* _Work instruction 1_:
Reproduce the part of the blog excerpt that opens with the words "Thin pages of" and closes with "which come out.".
* _Work instruction 2_:
In the blog excerpt, how much had the couple budgeted for the bar mitzvah?
* _Work instruction 3_:
Continue the blog excerpt from where it stops.

Top of Document passage

She answered a letter from someone worrying about the cost of a bar mitzvah.  They'd budgeted $10,000 for it, but the husband's parents wanted to go higher--$40K IIRC.  The in-laws threatened to boycott if they didn't get their way.  Husband told his parents that was their choice.

Hax applauded the answer.

As a (former) country boy I was stunned.  Who is willing to pay $10K for what I understand to be an elaborate birthday party/baptism celebration?  Better to invest the money for college.

Then, I'm a geezer.

Wednesday, May 02, 2018

Those Stuck-in-the-Past Old Fogeys

Like me, many elderly don't like change.  But it varies, and we can surprise you if it's to our benefit:

"Elderly participants were most excited about the idea of autonomous vehicles, but only 36 percent of young adults were comfortable with the idea of riding in one. "

From the Rural Blog, discussing research into attitudes to self-driving cars.

Saturday, April 28, 2018

The Enemies of the Old

Thin pages of magazines and particularly newspapers which cling together, so you go from page 3 to page 7.

Shoelaces which have to be knotted.

Collar buttons which no longer seem to fit through buttonholes.

Eyeglasses with tiny screws which come out.

Attractive nuisances when driving, distracting one.

Bottom of Document passage
Top of Data records

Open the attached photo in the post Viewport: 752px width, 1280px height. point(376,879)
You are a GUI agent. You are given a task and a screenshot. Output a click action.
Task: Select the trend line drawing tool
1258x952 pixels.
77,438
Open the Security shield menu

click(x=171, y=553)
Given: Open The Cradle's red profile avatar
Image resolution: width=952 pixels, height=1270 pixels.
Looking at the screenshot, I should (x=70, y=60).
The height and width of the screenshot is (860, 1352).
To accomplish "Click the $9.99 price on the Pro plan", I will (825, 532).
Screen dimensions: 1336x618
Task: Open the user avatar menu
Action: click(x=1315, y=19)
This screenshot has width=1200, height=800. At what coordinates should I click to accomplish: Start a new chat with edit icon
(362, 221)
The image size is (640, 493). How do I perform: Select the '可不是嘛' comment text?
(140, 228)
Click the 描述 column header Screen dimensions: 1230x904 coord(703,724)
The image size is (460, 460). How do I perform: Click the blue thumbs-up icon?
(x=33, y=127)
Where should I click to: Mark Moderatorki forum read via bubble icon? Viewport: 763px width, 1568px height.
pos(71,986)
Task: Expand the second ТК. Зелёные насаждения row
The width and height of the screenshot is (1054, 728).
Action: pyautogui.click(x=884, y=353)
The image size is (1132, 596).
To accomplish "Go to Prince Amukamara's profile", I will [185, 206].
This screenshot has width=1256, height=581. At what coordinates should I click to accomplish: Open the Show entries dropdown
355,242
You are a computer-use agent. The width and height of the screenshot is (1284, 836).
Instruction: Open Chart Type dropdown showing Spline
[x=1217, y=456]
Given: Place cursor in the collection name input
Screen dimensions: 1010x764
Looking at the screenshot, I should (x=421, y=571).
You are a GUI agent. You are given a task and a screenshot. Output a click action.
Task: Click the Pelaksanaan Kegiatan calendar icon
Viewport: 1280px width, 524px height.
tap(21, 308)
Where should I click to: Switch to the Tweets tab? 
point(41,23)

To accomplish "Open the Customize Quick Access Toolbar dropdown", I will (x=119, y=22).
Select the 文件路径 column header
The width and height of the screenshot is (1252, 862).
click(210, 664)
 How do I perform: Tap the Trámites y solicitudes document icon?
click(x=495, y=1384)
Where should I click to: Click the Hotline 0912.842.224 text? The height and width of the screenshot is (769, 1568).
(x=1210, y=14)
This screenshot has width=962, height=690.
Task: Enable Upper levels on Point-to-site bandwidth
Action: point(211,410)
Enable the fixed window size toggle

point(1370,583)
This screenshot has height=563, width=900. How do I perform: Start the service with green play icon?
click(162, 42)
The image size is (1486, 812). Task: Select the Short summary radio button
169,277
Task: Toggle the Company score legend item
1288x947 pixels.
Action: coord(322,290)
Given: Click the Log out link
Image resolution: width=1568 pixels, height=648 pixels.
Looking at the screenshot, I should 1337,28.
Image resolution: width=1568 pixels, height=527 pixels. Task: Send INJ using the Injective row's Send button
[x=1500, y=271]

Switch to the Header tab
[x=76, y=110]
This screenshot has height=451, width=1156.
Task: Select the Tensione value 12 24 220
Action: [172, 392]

Bottom of Data records

* _Task answer 1_:
Thin pages of magazines and particularly newspapers which cling together, so you go from page 3 to page 7.

Shoelaces which have to be knotted.

Collar buttons which no longer seem to fit through buttonholes.

Eyeglasses with tiny screws which come out.

* _Task answer 2_:
$10,000.

* _Task answer 3_:
Wednesday, November 15, 2017

Keillor and I

Garrison Keillor and I are of an age; he's a year and a half younger.  He's got a column here
which touches on the panic old geezers feel when they lose track of something--it's a sure sign of approaching dimentia.  (I just had an MRI because of such concerns--results negative (there's an old Yogi Berra joke with that punchline). Actually it showed only age-related changes--didn't have the guts to ask my doctor exactly what that means.  I'm pretty sure it means I won't be joining the super-centenarians featured in a recent piece (maybe the Times science section) where researchers were collecting and analzying genomes to see if there is a magic bullet to account for living to 110.  Given the apparent health of the people mentioned, I wouldn't mind living that long, although the fear is that you outlive your mind. We'll see.

He also mentions the old crank phone of his youth, as a counterpoint to his new iPhone. He says you had the operator connect you--not ours.  We had a local line of 6 or 7 households, each with their own code: one long, two shorts (rings), and so forth.  Except for me it was difficult to crank it properly--trying for a long could result in two shorts, as the crank made its rotation I'd lose speed and break the ring.  Such were the challenges and thrills of youth, long since vanished except in the memories of geezers.

Tuesday, September 12, 2017

Read the Damn Manual, All 700+ Pages

As a bureaucrat who started his career editing ASCS manuals, I'm a bit more friendly to the idea of reading manuals than the average bear.  The things we use in our lives often come with manuals, manuals I don't routinely read.  Yes, when the clothes dryer goes out or doing something new with the microwave I may consult the manual, but I don't sit down to read them cover to cover.

The same rule applies for cars.  The manual's in the glove compartment, and I'll check it for problems.  But today I'm changing my rules.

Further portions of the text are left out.